→ WORK REQUEST
Please repeat, exactly as written, the line containing "This screenshot has width=952, height=1232." and every line after it through the end of the records below.

→ ENTRIES SUPPLIED
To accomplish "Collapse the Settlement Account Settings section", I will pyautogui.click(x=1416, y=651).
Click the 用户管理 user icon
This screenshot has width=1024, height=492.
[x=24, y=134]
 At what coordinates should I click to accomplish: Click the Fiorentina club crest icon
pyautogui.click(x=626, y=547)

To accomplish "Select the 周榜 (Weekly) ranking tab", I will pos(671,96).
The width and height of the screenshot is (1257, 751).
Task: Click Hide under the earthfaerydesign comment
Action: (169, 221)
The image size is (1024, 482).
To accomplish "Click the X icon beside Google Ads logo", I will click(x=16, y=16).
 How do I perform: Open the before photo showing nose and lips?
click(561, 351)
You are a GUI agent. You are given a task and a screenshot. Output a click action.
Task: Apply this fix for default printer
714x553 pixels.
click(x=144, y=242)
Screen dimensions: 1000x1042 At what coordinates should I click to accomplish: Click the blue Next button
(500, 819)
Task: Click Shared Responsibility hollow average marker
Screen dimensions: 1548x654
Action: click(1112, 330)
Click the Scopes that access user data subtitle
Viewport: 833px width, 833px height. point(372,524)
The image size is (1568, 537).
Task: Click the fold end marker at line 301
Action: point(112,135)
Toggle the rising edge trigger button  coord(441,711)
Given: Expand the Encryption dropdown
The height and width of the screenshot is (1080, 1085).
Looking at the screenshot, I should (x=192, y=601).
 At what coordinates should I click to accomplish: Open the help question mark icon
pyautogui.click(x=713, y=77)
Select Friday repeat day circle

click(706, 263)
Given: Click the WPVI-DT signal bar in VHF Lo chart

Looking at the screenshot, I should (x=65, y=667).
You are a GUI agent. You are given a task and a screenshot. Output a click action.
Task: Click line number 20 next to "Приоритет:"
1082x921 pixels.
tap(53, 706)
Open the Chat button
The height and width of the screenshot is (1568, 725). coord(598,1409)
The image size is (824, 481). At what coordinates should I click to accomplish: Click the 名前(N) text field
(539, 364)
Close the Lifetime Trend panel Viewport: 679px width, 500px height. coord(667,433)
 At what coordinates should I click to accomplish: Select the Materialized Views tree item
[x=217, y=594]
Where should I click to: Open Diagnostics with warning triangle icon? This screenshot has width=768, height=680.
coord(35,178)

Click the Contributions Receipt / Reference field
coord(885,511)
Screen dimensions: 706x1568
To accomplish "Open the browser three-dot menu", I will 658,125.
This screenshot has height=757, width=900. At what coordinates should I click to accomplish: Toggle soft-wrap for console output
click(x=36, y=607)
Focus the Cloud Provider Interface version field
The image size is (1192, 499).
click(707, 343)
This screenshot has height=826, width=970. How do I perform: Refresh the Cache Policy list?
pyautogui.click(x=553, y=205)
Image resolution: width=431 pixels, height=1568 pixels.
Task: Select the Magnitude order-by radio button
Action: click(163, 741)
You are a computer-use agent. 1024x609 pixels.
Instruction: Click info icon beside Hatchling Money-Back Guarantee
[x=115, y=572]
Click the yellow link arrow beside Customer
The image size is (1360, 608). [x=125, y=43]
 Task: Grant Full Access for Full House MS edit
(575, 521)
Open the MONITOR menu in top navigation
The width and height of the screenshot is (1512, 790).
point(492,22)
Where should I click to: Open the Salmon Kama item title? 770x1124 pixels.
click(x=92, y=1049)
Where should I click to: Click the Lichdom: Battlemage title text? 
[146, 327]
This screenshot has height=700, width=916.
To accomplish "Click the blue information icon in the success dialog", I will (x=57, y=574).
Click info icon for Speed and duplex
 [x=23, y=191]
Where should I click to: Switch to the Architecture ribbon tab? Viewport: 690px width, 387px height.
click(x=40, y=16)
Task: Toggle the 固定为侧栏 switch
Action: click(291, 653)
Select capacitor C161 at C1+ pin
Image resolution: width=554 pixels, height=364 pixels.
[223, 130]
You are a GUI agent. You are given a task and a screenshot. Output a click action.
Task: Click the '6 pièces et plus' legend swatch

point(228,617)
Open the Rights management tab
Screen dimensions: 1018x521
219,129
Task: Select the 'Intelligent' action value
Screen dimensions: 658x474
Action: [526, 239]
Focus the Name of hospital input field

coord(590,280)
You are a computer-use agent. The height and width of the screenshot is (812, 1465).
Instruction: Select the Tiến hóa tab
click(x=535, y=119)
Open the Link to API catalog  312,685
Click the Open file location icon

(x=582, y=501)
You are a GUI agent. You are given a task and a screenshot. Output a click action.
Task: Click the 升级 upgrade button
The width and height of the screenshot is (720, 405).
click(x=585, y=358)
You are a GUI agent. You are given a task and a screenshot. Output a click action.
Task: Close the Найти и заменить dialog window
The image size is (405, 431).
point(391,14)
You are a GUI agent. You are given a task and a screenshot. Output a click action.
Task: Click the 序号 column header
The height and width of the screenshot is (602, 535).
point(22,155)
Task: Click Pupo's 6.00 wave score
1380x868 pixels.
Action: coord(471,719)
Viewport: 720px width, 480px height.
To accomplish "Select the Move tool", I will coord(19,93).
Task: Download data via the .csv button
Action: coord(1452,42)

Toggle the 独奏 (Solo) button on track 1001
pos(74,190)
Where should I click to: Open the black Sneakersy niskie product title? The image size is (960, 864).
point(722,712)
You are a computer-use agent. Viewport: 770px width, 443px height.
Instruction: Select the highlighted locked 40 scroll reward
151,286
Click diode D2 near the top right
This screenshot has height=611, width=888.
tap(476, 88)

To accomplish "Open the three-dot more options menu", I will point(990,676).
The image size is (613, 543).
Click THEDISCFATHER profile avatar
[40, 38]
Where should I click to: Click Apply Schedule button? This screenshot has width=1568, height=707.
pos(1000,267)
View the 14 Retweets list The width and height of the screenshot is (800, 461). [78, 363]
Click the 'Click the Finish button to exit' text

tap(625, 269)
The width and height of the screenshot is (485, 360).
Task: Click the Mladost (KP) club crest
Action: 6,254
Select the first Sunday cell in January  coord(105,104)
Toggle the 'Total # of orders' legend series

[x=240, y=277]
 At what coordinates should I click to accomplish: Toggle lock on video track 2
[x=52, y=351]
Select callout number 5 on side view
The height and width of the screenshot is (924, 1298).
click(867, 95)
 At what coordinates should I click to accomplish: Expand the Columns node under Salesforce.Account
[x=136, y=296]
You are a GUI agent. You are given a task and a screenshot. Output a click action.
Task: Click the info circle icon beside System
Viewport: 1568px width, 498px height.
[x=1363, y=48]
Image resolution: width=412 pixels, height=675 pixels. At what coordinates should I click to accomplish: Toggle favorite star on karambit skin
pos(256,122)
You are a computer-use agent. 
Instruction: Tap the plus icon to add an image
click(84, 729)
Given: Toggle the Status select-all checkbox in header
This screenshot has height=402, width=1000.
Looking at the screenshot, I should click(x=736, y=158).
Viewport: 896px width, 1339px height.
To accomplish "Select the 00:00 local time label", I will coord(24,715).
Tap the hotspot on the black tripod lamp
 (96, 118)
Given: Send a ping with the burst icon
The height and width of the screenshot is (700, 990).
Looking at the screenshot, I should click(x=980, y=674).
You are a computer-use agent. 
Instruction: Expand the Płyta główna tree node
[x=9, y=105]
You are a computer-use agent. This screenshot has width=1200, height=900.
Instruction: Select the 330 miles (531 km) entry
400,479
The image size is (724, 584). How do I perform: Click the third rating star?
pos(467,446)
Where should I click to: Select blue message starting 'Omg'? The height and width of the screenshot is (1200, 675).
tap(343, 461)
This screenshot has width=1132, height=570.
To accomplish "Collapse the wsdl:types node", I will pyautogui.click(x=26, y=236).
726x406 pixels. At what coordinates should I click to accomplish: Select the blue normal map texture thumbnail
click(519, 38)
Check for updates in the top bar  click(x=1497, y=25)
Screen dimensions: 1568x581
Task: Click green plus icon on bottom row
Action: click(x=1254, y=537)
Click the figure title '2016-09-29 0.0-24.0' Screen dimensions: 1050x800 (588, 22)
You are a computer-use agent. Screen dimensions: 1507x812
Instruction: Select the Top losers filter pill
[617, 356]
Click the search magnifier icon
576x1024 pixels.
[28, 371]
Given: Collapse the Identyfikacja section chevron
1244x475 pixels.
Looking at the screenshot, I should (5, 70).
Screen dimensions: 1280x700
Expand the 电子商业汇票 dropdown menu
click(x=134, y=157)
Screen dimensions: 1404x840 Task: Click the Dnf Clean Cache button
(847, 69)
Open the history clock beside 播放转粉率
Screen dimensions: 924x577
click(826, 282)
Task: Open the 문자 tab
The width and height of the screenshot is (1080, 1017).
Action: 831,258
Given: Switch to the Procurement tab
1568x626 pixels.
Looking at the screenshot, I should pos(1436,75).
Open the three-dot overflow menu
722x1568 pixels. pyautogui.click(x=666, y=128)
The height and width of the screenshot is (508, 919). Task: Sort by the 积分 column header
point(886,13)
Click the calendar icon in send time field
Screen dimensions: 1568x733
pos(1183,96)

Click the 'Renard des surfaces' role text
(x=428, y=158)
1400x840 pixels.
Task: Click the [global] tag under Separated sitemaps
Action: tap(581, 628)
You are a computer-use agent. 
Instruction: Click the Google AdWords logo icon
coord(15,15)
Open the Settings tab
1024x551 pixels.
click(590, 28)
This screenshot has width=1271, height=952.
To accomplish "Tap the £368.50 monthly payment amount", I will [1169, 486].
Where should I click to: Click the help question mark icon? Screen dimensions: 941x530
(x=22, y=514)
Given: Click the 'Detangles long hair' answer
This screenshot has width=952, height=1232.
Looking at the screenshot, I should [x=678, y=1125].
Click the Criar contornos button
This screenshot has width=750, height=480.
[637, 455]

→ RESULT OF THIS TASK
This screenshot has width=952, height=1232.
Looking at the screenshot, I should [x=678, y=1125].
Click the Criar contornos button
This screenshot has width=750, height=480.
[637, 455]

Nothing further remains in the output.